Before coming home for this long stretch, I was confused about where home was for me. In Singapore, I had a rented place, a job and friends but in Sabah, I have my family, my old bed and friends too. You see why it’s a bit confusing for me to pinpoint which exactly was home.
But after 4 months on the road and coming home, I’m glad to say where home is. It’s temporarily Sabah, and specifically my parent’s place. Eventually, I will still need to get out of here and find a job.
Until I do move out of the country, here’s a list of things I’ve missed about being home (in Sabah):
Clothes dried in the sun
There’s a branded softener that even has a scent with the word “sunshine” in it. That’s how popular the indescribable scent of sun-dried clothes is.
At home, we have a backyard where we hung our clothes. When there is a lot of sunlight in the day and you collect the clothes at the right time, the clothes feels soft and has a strange chemical-like smell. (Or maybe that’s just our soap…)
Back when I was in Singapore, I didn’t have a lot of space to hang my laundry. In the tall rise HDB (Housing Development Board) flats, I either hung them inside or outside where most of the times the clothes are shaded. Wind-dried clothes just aren’t as good as sun-dried ones.
While travelling, my only option for laundry was to handwash them in the hostel bathroom sink and hang them from the laundry rope I tied to the under-bad planks of the upper bunk. The clothes dried reluctantly in dorms but I still wore them because they were my only 5 (or is it 6?) garments I have with me.
Only twice in the entire trip did I “splurge” in laundry when I sent them to the cleaner’s in Arequipa. I even had to shop for the cheapest laundress. When I spilled my laundered clothes onto my bed, I was delighted at how clean they were and I might have waltzed with my jeans for a bit.
Good Chinese food
I always thought that I was very open about food and wasn’t a food snob when it comes to how “authentic” a dish is. But right before I was flying to Hong Kong, I started vividly imagining all the Chinese food I would get to eat. I would space out on the bus or even at a restaurant and see plates of rice with crispy pork, noodle soups (Peru doesn’t do good noodle soup).
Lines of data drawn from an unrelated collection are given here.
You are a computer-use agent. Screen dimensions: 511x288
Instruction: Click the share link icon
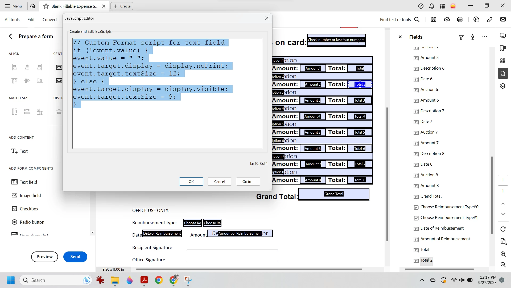pos(489,19)
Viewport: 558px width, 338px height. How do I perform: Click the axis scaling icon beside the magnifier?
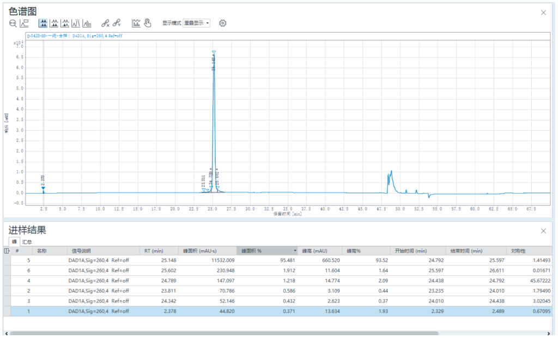click(x=25, y=23)
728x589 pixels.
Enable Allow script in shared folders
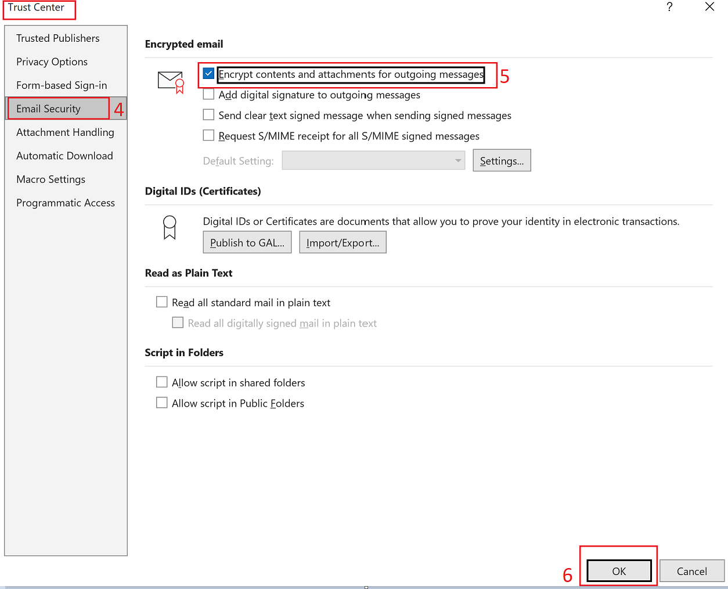point(162,382)
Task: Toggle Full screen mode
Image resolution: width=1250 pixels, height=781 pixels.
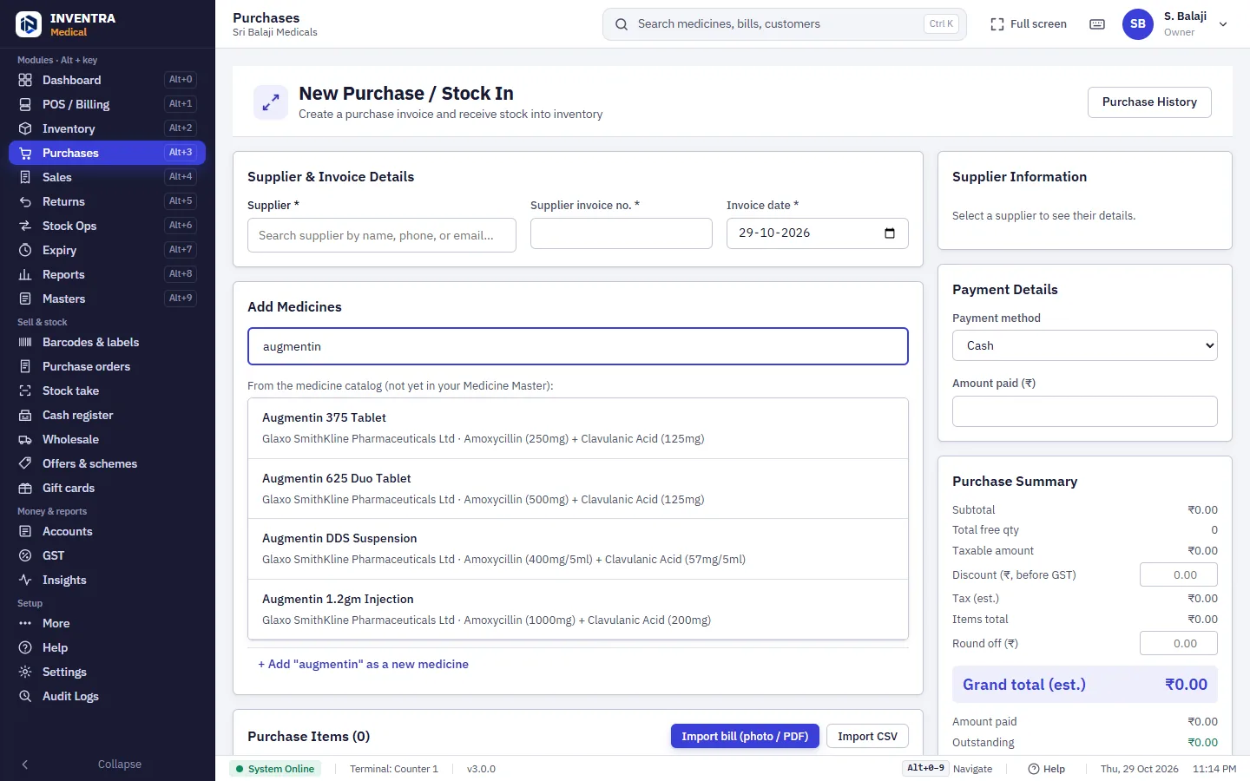Action: point(1029,24)
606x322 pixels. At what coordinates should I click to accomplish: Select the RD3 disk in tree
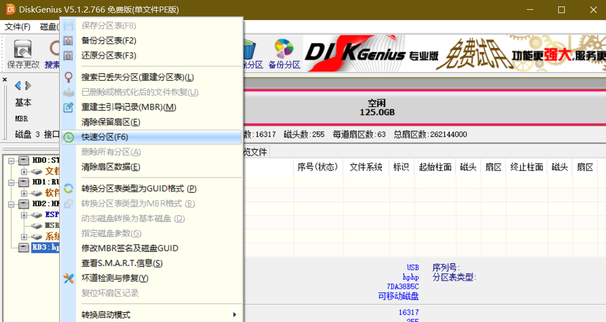point(46,248)
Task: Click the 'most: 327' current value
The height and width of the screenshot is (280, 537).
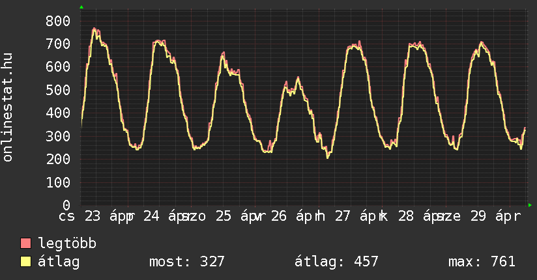Action: [x=187, y=262]
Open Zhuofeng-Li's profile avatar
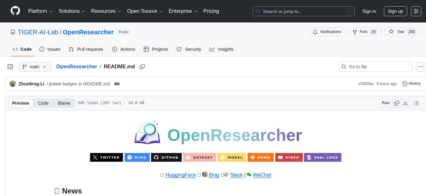This screenshot has height=196, width=426. tap(13, 84)
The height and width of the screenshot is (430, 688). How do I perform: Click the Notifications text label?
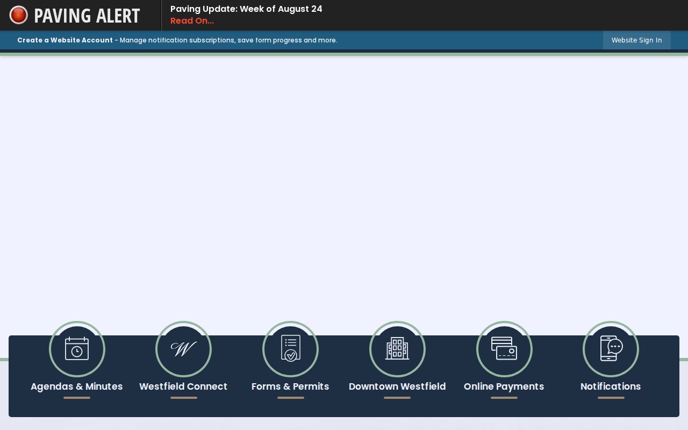(611, 386)
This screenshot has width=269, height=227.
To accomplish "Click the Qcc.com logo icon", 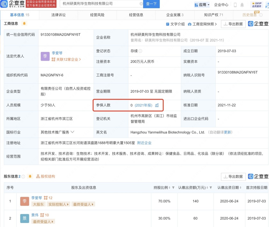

While the food choices back home aren’t as much as in Hong Kong, I enjoy eating all the food that are familiar to me and visit new places.
Driving and having a car
In Singapore, I didn’t need a car to travel. The public transport is so perfect that I didn’t even have to take taxis much. I love that part.
However, not every place I went to during the trip had good public transport so I walked a lot. A lot. I didn’t rent any cars on the road because I cannot afford to splurge when taking buses are a lot cheaper and safer.
Here back home, we need a car to get anywhere. I’ve forgotten how nice it is that you don’t need to walk a whole kilometer because you don’t have door-to-door transportation. I could get used to this.
I didn’t get to see a lot of my parents when I was working. A phone call here and there doesn’t really match seeing them face-to-face.
Recently, I think I’ve been seeing them a little bit too much because we are starting to get on each other’s nerves.